Date: 16th August 2011

In March 2011, the International Monetary Fund (IMF) published a new policy paper on Revenue Mobilization in Developing Countries. Normally, taxes are not the kind of thing that fires the public imagination. So why is the IMF paper so important for the development process?

First, the IMF has shifted its position on several important policy issues:

  • The report states that many governments need to collect a larger proportion of national income in taxes to fund social programmes.
  • It argues for using property taxes to help fund neglected sub-national governments.
  • It acknowledges that taxation can serve purposes beyond simply raising public revenue, including state building.

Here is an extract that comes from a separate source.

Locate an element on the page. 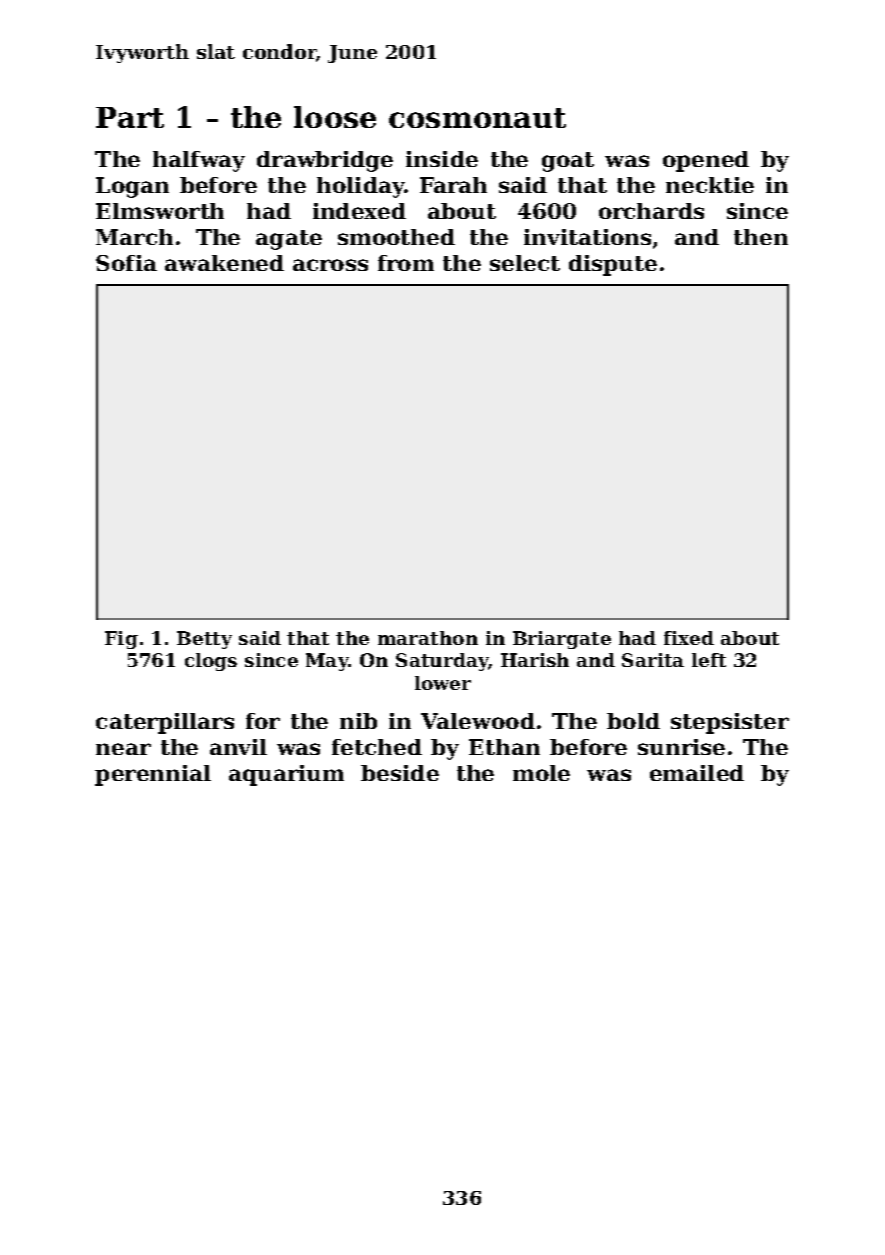 Image resolution: width=885 pixels, height=1255 pixels. dispute is located at coordinates (613, 265).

But what motivated the new policy is even more exciting: international actors – including the G20OECDUN, and the European Commission and European Parliament – are competing to put tax at the centre of the development policy agenda. Even Hillary Clinton made this the main subject of a speech in Brussels this summer.

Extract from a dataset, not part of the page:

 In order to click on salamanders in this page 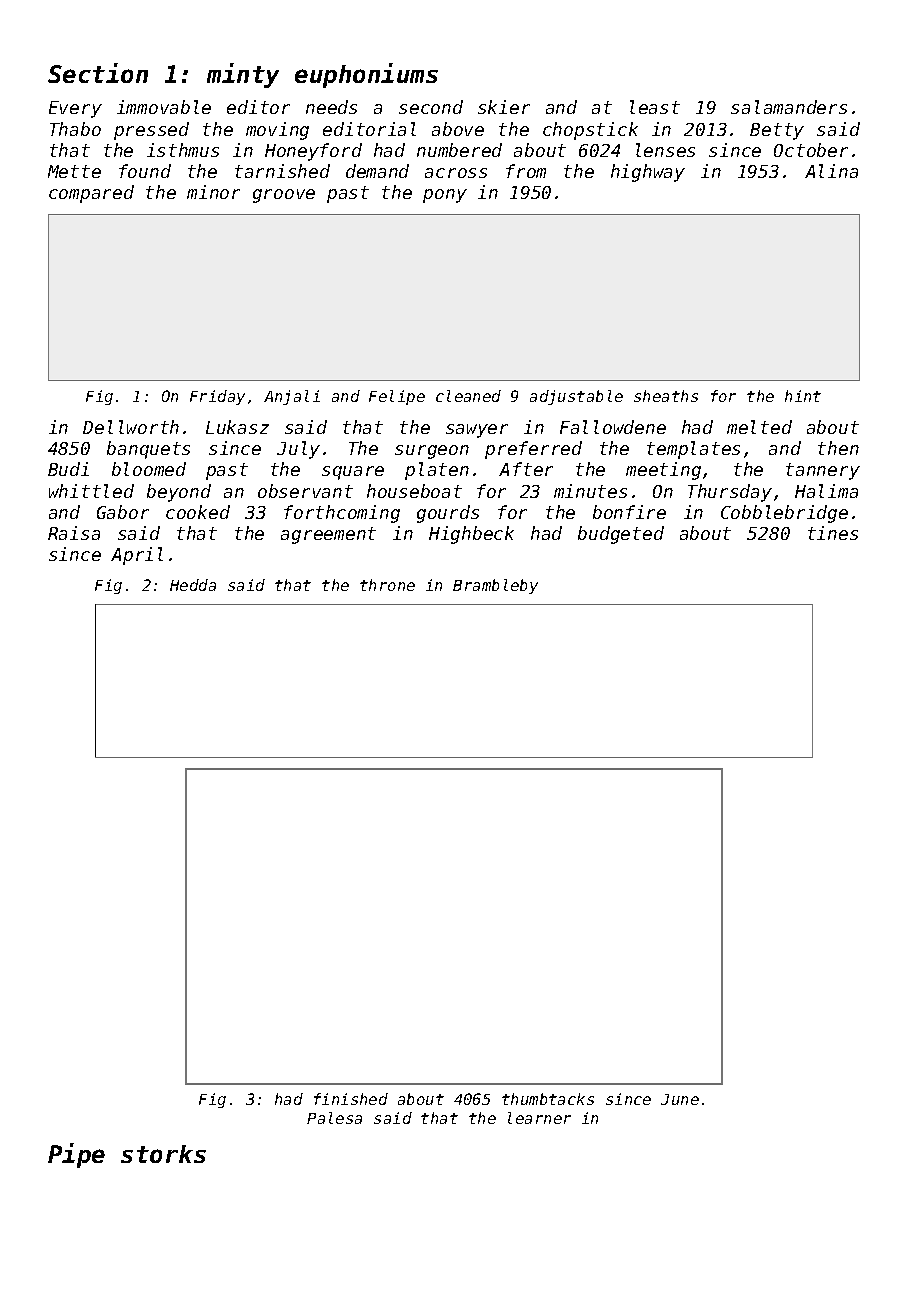, I will do `click(789, 107)`.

Aid and development organisations probably have organised more seminars, meetings and conferences on ‘tax and development’ in the last two years than they did in the previous twenty. The topic is hot, and the IMF feels the need to be responsive.

But why is tax and development such a hot topic right now?

Financial crises sharpens the focus on tax and development

The biggest factor behind interest in tax is the fiscal crisis facing richer countries. Governments are looking for new revenues, and ways to close tax gaps and loopholes.

Developing countries are starting to play a larger role in this story. OECD governments want developing country tax authorities to help trace international capital movements and tax evaders.

Can taxes step up where aid lets off?

But there is more to the story. Over the past decade, international advocacy organisations have revealed how much capital has been funnelled out of poor countries by rich people and transnational companies. Although the figures are disputed, the outflow has at times exceeded aid flows into a country.

Does it make sense to pressure governments of richer countries to increase aid to Africa if similar sums are quietly coming back as a result of tax evasion and transfer mispricing?

At the same time, development aid has come under sustained critique. The view that Africans would be better off without foreign aid – and therefore with higher domestic tax burdens – has become more widespread. There is now more informed discussion about trade-offs between financing government expenditures with aid versus domestic taxes.

African nations lead on using tax policy for nation building

Tax also has state-building dimensions. Development researchers have demonstrated that governments that were financed by aid or natural resource revenues – rather than through domestic taxation – were unlikely to govern well (See Taxation and State-Building in Developing Countries).

Taxation does not serve simply to raise revenue; it can also stimulate better governance

In English-speaking African countries, a new group of senior tax administrators has begun to mobilise around the notion that good tax policy can help build nations. Motivated by a mission to end aid dependence, this group formed the African Tax Administration Forum (ATAF).

‘Tax and development’ is on the agenda not only as a fiscal issue, but also as a part of governance, accountability and state-building. The debate is animated by an optimistic sense of progress and mission.

And African nations are in the lead.